→ EXERCISE AIM: Return every record in full. Match each one exactly.

Saved data entries:
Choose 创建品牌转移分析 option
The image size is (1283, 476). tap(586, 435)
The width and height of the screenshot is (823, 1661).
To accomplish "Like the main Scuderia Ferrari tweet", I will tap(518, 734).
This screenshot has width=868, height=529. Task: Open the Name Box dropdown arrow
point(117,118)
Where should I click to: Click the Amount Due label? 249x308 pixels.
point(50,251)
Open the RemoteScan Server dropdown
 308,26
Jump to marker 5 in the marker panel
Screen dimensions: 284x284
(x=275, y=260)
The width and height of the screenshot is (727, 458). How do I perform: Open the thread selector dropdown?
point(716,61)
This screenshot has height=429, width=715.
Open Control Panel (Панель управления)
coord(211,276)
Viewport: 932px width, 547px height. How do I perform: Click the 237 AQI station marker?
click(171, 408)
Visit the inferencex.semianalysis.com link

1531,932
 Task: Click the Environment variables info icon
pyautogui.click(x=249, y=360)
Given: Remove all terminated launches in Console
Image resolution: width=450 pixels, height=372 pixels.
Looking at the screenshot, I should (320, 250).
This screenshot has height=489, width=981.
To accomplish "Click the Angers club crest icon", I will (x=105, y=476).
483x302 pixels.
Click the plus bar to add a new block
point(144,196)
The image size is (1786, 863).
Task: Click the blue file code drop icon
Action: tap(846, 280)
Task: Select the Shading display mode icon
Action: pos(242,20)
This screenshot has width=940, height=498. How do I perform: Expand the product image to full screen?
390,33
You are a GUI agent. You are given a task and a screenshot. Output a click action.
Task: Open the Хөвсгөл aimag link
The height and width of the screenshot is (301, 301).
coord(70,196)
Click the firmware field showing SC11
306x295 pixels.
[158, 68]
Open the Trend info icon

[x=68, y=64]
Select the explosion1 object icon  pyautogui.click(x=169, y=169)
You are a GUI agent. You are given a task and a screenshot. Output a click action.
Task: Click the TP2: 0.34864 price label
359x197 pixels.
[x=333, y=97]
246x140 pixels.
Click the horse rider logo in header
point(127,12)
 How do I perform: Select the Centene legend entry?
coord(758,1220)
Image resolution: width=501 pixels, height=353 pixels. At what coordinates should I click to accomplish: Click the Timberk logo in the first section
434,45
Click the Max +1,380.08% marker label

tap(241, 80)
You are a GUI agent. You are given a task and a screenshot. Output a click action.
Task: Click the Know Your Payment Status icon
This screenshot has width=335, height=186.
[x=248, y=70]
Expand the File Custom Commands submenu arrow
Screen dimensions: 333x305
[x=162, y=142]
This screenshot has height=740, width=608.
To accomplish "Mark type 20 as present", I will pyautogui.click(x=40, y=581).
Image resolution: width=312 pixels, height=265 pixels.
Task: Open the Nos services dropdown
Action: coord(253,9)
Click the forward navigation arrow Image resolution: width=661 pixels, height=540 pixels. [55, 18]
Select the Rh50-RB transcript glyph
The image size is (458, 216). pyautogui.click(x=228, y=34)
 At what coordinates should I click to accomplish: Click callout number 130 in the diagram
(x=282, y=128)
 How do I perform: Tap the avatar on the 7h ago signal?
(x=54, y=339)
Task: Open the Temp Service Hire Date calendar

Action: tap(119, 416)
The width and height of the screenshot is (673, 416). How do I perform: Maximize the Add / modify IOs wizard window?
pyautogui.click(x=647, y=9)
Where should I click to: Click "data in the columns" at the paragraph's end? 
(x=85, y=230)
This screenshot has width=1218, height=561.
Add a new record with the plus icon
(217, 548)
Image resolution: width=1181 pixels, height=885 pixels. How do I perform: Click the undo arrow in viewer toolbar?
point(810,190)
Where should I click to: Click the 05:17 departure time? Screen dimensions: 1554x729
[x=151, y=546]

→ SOLUTION TO THE PROBLEM:
Choose 创建品牌转移分析 option
The image size is (1283, 476). tap(586, 435)
The width and height of the screenshot is (823, 1661).
To accomplish "Like the main Scuderia Ferrari tweet", I will tap(518, 734).
This screenshot has width=868, height=529. Task: Open the Name Box dropdown arrow
point(117,118)
Where should I click to: Click the Amount Due label? 249x308 pixels.
point(50,251)
Open the RemoteScan Server dropdown
 308,26
Jump to marker 5 in the marker panel
Screen dimensions: 284x284
(x=275, y=260)
The width and height of the screenshot is (727, 458). How do I perform: Open the thread selector dropdown?
point(716,61)
This screenshot has height=429, width=715.
Open Control Panel (Панель управления)
coord(211,276)
Viewport: 932px width, 547px height. How do I perform: Click the 237 AQI station marker?
click(171, 408)
Visit the inferencex.semianalysis.com link

1531,932
 Task: Click the Environment variables info icon
pyautogui.click(x=249, y=360)
Given: Remove all terminated launches in Console
Image resolution: width=450 pixels, height=372 pixels.
Looking at the screenshot, I should (320, 250).
This screenshot has height=489, width=981.
To accomplish "Click the Angers club crest icon", I will (x=105, y=476).
483x302 pixels.
Click the plus bar to add a new block
point(144,196)
The image size is (1786, 863).
Task: Click the blue file code drop icon
Action: tap(846, 280)
Task: Select the Shading display mode icon
Action: pos(242,20)
This screenshot has width=940, height=498. How do I perform: Expand the product image to full screen?
390,33
You are a GUI agent. You are given a task and a screenshot. Output a click action.
Task: Open the Хөвсгөл aimag link
The height and width of the screenshot is (301, 301).
coord(70,196)
Click the firmware field showing SC11
306x295 pixels.
[158, 68]
Open the Trend info icon

[x=68, y=64]
Select the explosion1 object icon  pyautogui.click(x=169, y=169)
You are a GUI agent. You are given a task and a screenshot. Output a click action.
Task: Click the TP2: 0.34864 price label
359x197 pixels.
[x=333, y=97]
246x140 pixels.
Click the horse rider logo in header
point(127,12)
 How do I perform: Select the Centene legend entry?
coord(758,1220)
Image resolution: width=501 pixels, height=353 pixels. At what coordinates should I click to accomplish: Click the Timberk logo in the first section
434,45
Click the Max +1,380.08% marker label

tap(241, 80)
You are a GUI agent. You are given a task and a screenshot. Output a click action.
Task: Click the Know Your Payment Status icon
This screenshot has width=335, height=186.
[x=248, y=70]
Expand the File Custom Commands submenu arrow
Screen dimensions: 333x305
[x=162, y=142]
This screenshot has height=740, width=608.
To accomplish "Mark type 20 as present", I will pyautogui.click(x=40, y=581).
Image resolution: width=312 pixels, height=265 pixels.
Task: Open the Nos services dropdown
Action: coord(253,9)
Click the forward navigation arrow Image resolution: width=661 pixels, height=540 pixels. [55, 18]
Select the Rh50-RB transcript glyph
The image size is (458, 216). pyautogui.click(x=228, y=34)
 At what coordinates should I click to accomplish: Click callout number 130 in the diagram
(x=282, y=128)
 How do I perform: Tap the avatar on the 7h ago signal?
(x=54, y=339)
Task: Open the Temp Service Hire Date calendar

Action: tap(119, 416)
The width and height of the screenshot is (673, 416). How do I perform: Maximize the Add / modify IOs wizard window?
pyautogui.click(x=647, y=9)
Where should I click to: Click "data in the columns" at the paragraph's end? 
(x=85, y=230)
This screenshot has width=1218, height=561.
Add a new record with the plus icon
(217, 548)
Image resolution: width=1181 pixels, height=885 pixels. How do I perform: Click the undo arrow in viewer toolbar?
point(810,190)
Where should I click to: Click the 05:17 departure time? Screen dimensions: 1554x729
[x=151, y=546]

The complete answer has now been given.